# [TASK TO COMPLETE]
With pictures left out, please repeat word for word the lines from the one containing "Viewport: 996px width, 559px" through the end of the records.

Collection entries:
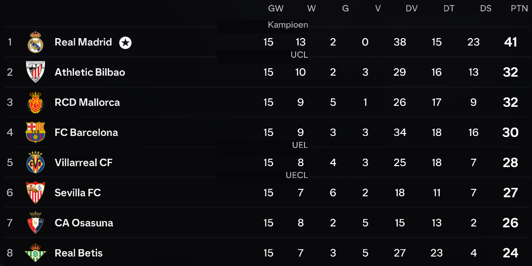Select the FC Barcelona team name

point(86,133)

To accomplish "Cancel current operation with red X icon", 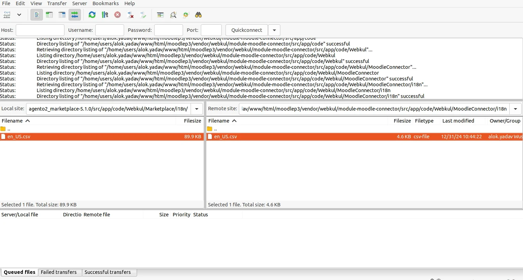I will [x=118, y=15].
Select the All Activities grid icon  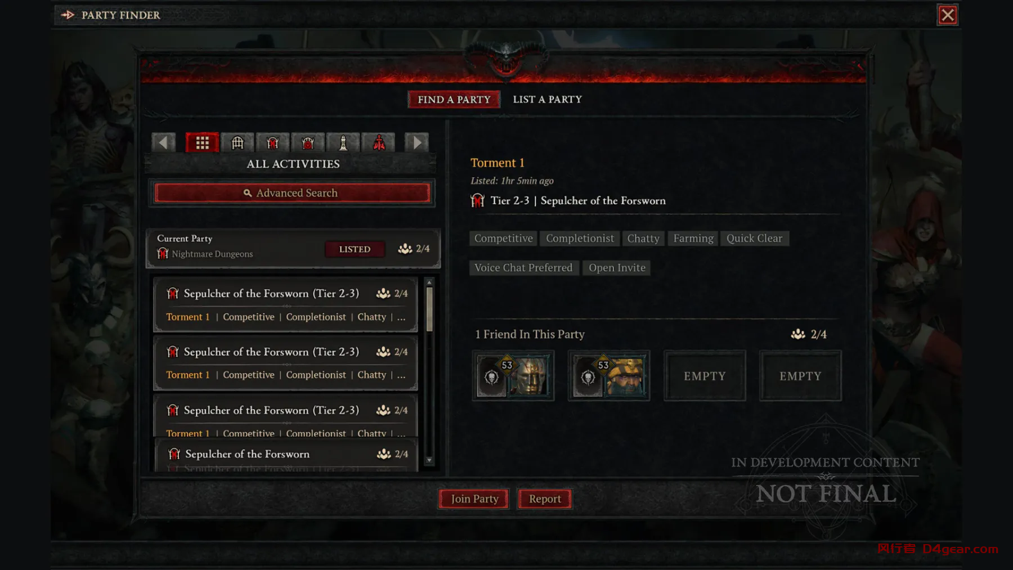pyautogui.click(x=202, y=142)
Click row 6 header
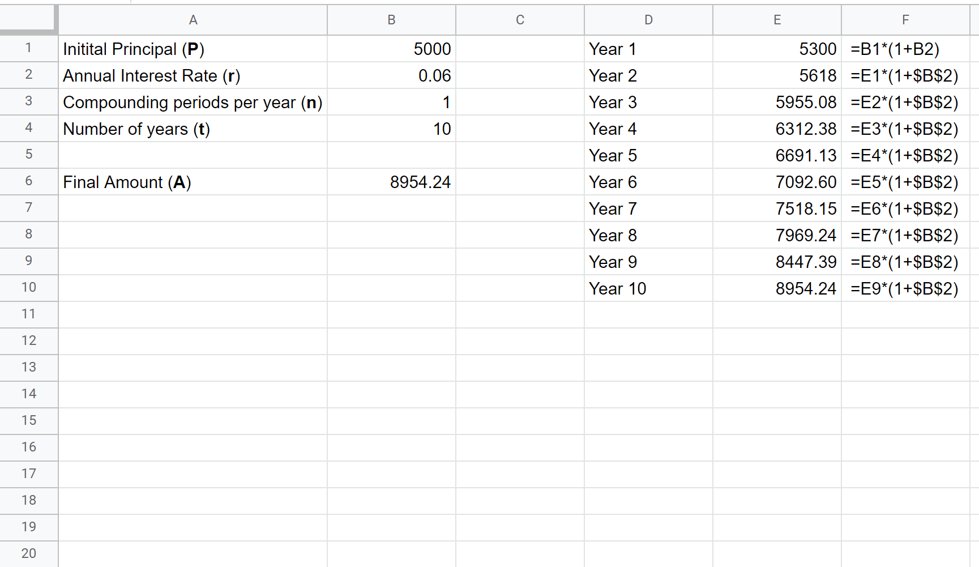Image resolution: width=979 pixels, height=567 pixels. (28, 182)
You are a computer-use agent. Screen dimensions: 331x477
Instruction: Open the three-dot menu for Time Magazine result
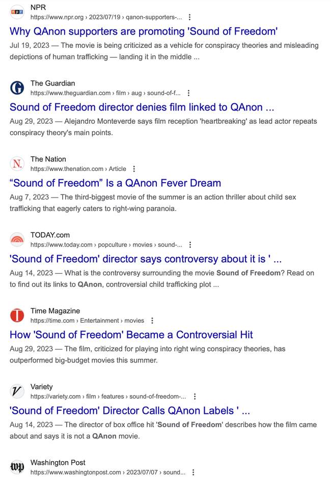152,320
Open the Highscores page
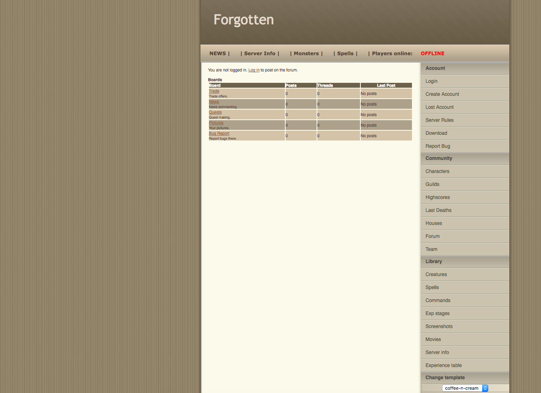 point(438,197)
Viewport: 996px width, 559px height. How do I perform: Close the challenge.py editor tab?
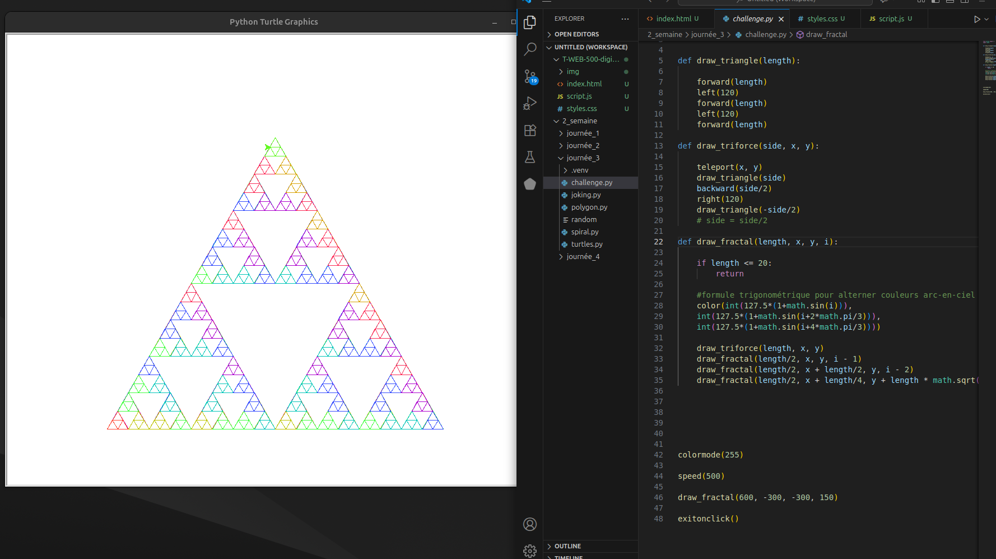[x=781, y=19]
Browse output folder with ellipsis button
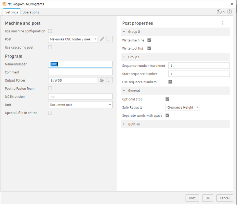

# [EXERCISE OUTPUT]
Viewport: 996px width, 559px height. How do I perform: Close the challenge.py editor tab?
[x=781, y=19]
Browse output folder with ellipsis button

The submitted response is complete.